The United Nations Commission on the Status of Women (CSW) is dedicated exclusively to gender equality and advancement of women. The Commission was established by the United Nations Economic and Social Council (ECOSOC) resolution 11(II) of 21 June 1946 with the aim to prepare recommendations and reports to the Council on promoting women's rights in political, economic, civil, social and educational fields. The Commission also makes recommendations to the Council on urgent problems requiring immediate attention in the field of women's rights.
It is the principal global policy-making body. Every year, representatives of Member States gather at United Nations Headquarters in New York to evaluate progress on gender equality, identify challenges, set global standards and formulate concrete policies to promote gender equality and advancement of women worldwide. The next session of the Commission (fifty-first session) will take place from 26 February to 9 March 2007. The theme of the fifty-first session of the CSW is “the elimination of all forms of discrimination and violence against the girl child.”
IDRC's Women’s Rights and Citizenship program (WRC) – in collaboration with two other IDRC programs, Peace, Conflict, and Development (PCD) and Governance, Equity, and Health (GEH) – is hosting two panels at the upcoming CSW.
- The first panel will address the issue of the missing girl child in India and China.

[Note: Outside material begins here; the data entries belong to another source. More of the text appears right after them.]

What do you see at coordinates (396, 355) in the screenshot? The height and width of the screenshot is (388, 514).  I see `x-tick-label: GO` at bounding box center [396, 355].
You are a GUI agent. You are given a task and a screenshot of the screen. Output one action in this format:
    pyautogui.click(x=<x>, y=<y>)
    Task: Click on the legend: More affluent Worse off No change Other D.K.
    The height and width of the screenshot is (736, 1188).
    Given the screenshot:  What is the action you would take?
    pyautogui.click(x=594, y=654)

Panellists will speak on factors contributing to the ‘masculinization’ of the sex ratio in selected districts in five Indian states. During the past two decades, millions of girls have gone “missing” in India. This phenomenon of “missing girls” has generated enormous concern in recent years – both locally and internationally. Contrary to the tendency to lay the blame for the millions of “missing girl children” at the door of technological misuse alone, the IDRC supported study shows that many factors are at work, including significantly gendered child mortality rates in some areas. Neglect of girls, whether passive or willed, continues to be a “killer”. At the same time, for all those who have been emphasizing the feminisation of poverty, the recent patterns in the adverse sex ratio are deeply disorienting, since the more prosperous regions of north-western India, as well as urban metropolitan locations, have the worst sex ratios and the steepest declines. A potential crisis in the very paradigm of development and in concepts of women’s empowerment is therefore in the making, claims the study.
The panel presentation will also examine the ways in which birth planning policies and other factors shape the reported sex ratio in China, as well as changing attitudes towards daughters and their adoption by Chinese families in the face of female infant abandonment and population policy.

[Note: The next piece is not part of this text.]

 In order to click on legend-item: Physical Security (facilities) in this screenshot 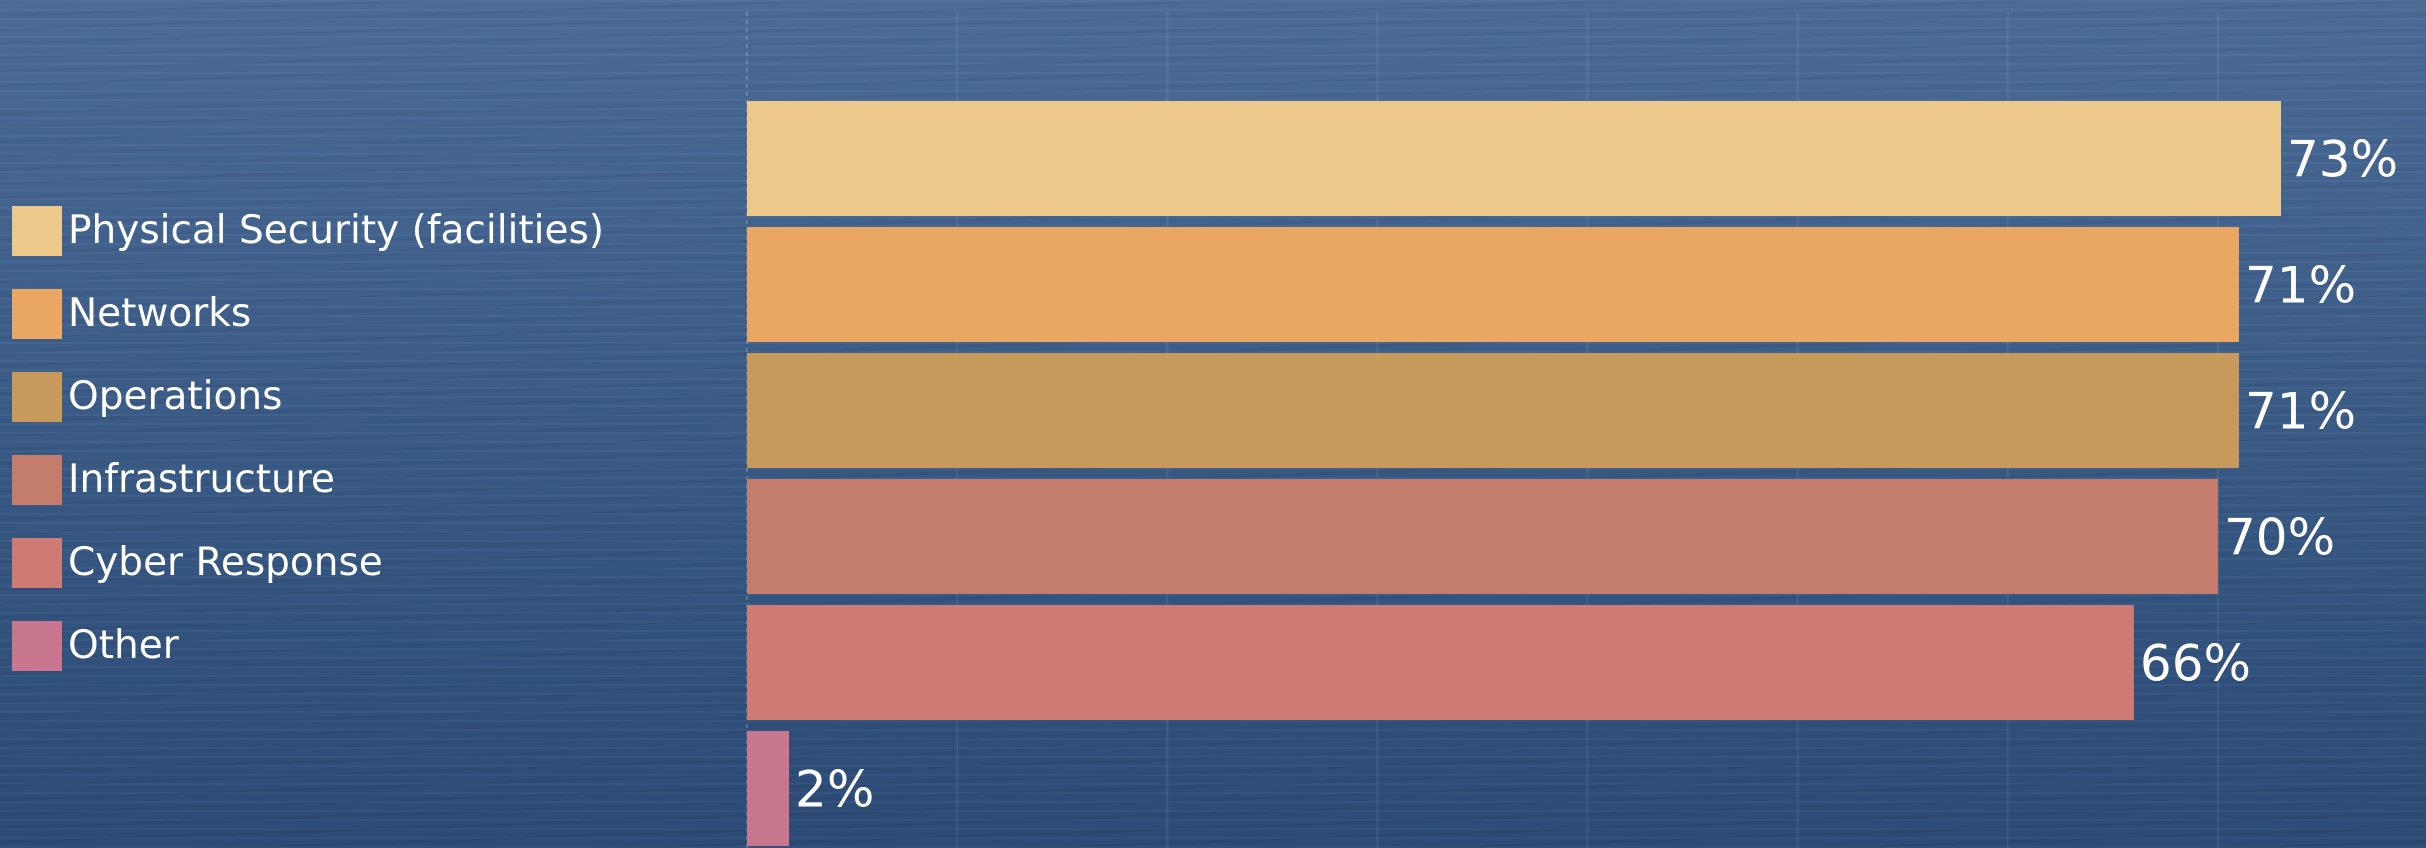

- The second panel will address the issue of the impact of violent conflict on the girl child.
Unlike wars of previous centuries, conflict is now fought in communities, in the street, homes and workplaces of ordinary citizens. Increasingly it is acknowledged that in these contexts, women, girls, boys and men experience conflict differently. Although United Nations Security Council Resolution 1325 (UNSCR 1325) on women, peace and security, identifies the need to recognize the unique experiences of women and girls in conflict, girls and adolescent girls are often overlooked within conflict contexts and in post-conflict reconstruction policy and programming.

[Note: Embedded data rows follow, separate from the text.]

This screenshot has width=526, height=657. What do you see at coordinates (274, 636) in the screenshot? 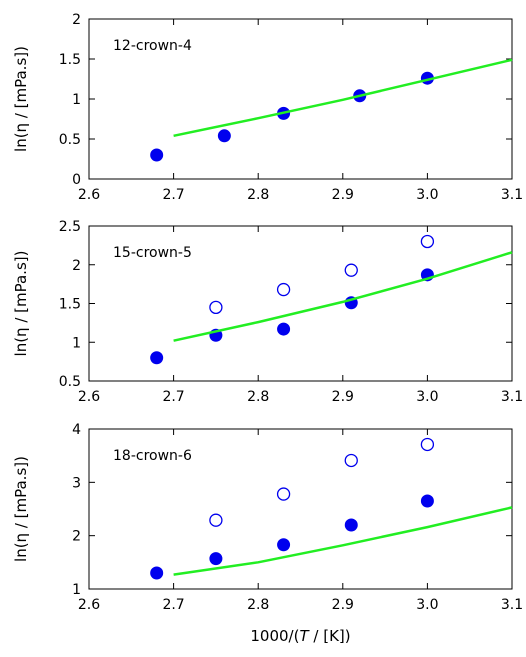
I see `x-axis-label-prefix: 1000/(` at bounding box center [274, 636].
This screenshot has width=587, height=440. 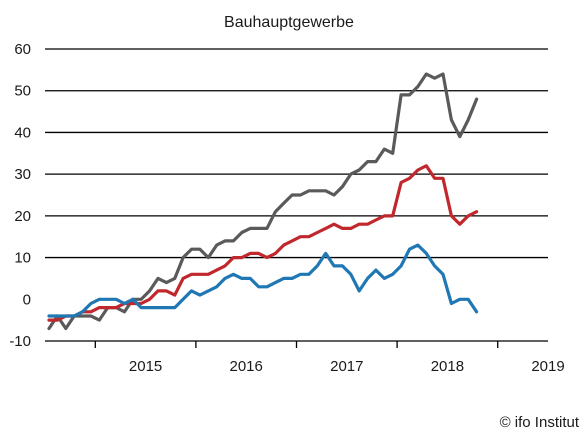 What do you see at coordinates (146, 366) in the screenshot?
I see `x-tick-label: 2015` at bounding box center [146, 366].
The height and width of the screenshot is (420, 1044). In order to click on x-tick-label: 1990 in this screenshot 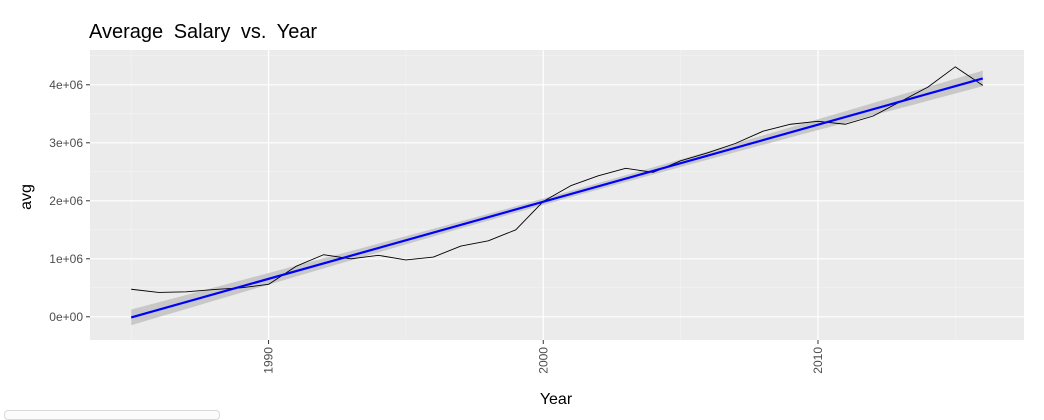, I will do `click(269, 360)`.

Girls and adolescent girls experience several forms of violence in conflict including forced displacement, early marriage and forced recruitment into armed groups, HIV/AIDS, trafficking, forced impregnation and rape. Through multiple identities and roles (head of household, combatant, peace activist, mother) girls and adolescent girls in conflict and post-conflict contexts have demonstrated resiliency, coping and survival skills.